Press Pass: Joe Purdy

 

Joe Purdy stands on stage during the middle of his set at Soho’s City Winery, repeatedly strumming the chords to the chorus of “San Jose.” But the next line he utters is absent from the song’s proper lyrics. PressPass3

Joe Purdy stands on stage during the middle of his set at Soho’s City Winery, repeatedly strumming the chords to the chorus of “San Jose.” But the next line he utters is absent from the song’s proper lyrics.

PressPass3

Joe Purdy (Photo: Courtesy Brian Klein)

“I’m not going to lie,” Purdy begins. “I forgot the words. Can someone help me out?”

The admission draws a laugh from the sold-out crowd, but no clear answers.

“See,” Purdy continues. “You guys don’t know them either.”

There was a time, he says the next day in the lobby of his hotel, when he didn’t need to write down any of his work. He could recall ever word and every tune to every song he’d authored from memory, more or less a fan favorite that landed on “Grey’s Anatomy.” But that time was before his songbook blossomed to 10 albums and over 100 tracks in an eight-year span.

With a few more cries from the crowd and some mental gymnastics, Purdy plays out the remainder of “San Jose” and takes calls for the next song. The crowd obliges by showering the stage with titles: “The City,” “Waiting on Something Good,” “You Can Tell Georgia.” Purdy summarizes the majority of them when he jokes into the mic, “Play the sad one! About the girl!”

Indeed, the balance of Purdy’s work deals with romances tested by time and distance, and usually to pulled apart by a slow departing train. However, much of his newer work has shifted focus. After relocating from Los Angeles to his home state of Arkansas more than a year ago, he’s strayed from his tales of travel and tangles with women, broadening his subject matter and, at the same time, making it more personal.

“I didn’t want to write about the streets of L.A. anymore. And as much as I love New York, I’ve written plenty about that too. I wanted something that was giving more intensive light to where I came from, something a little closer to home that felt more real to me,” Purdy says through a well-groomed, but definitively bushy beard the day after the show. “Of course now I have to remember how to chop wood, burn brush and keep warm. But all those things I complain about, that’s exactly what I wanted to do.”

So now, as he builds fences and screens in porches and cuts down dead trees around his home and adjacent studio on Blue Herron Farms, he hears of stories both past and present from the area. Some of which end up in song.

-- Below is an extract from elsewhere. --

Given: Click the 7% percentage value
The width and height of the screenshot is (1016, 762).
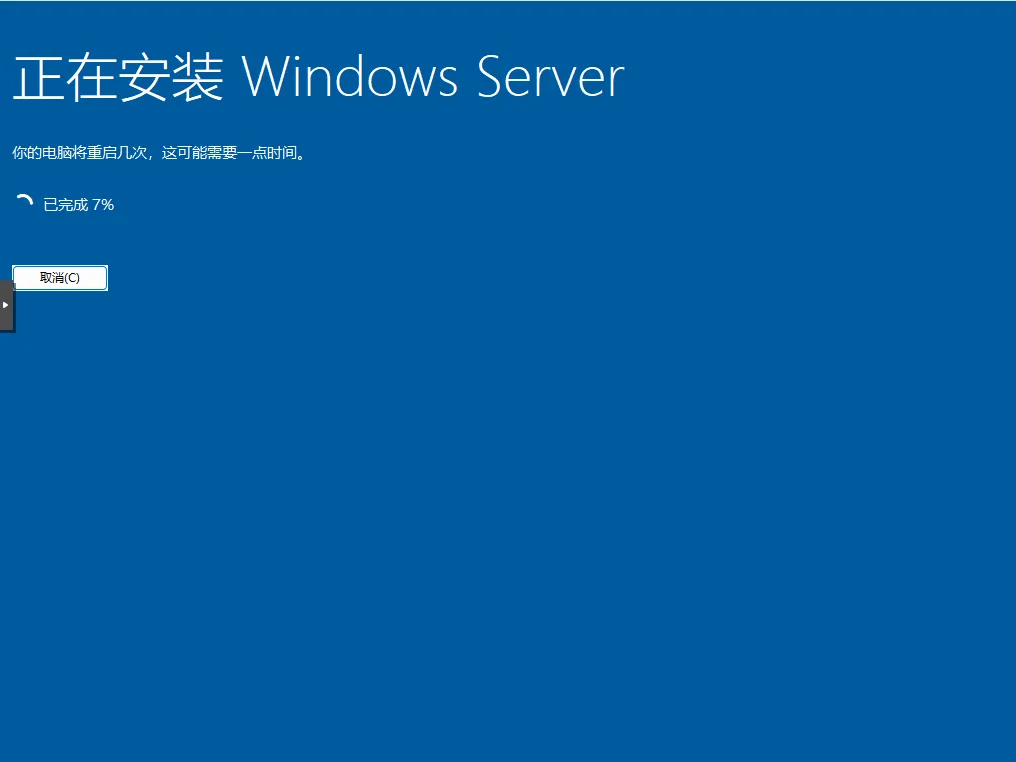Looking at the screenshot, I should tap(103, 205).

“Man, there is some crazy shit that has gone on there,” he says.

One example: Near his property resides a local couple whose son killed himself in a car on their property. Since his death some 40 years ago, they have not moved the car and now raise wolves in a pen that encloses the decrepit automobile.

“It’s wild,” Purdy says. “But it’s all just fuel for writing.”

In that vein, some of his newest work, like the recently released Last Clock on the Wall, has had a more folk-tale tinge to it. On that album, Purdy sings of past depressions and wars, and the people who play their part in them. Some of his new unrecorded songs, set for release on a potential double-album dubbed The Mudtown Crier, share that sentiment. One tune called “Ballplayer” follows the life of a washed-out minor leaguer. Another, “Angelina” taps into dark territory to detail the love and, ultimately, murder of a woman by a man who adored her.

“I don’t even know how that song took the turn it did,” says Purdy, who wrote the lyrics in a near stream of consciousness. “I got to the end and I was like, ‘Aw, man. He killed her.’”

While Purdy may not play the protagonist in these tunes, he still manages to place the listener squarely inside the song through the use of poignant vignettes and a knack for connecting with is characters. Each composition is like a five-minute short story that will ring in your head for days to come.

His new work, just like his old, is highly memorable. Now, whether or not he remembers all the words is another story.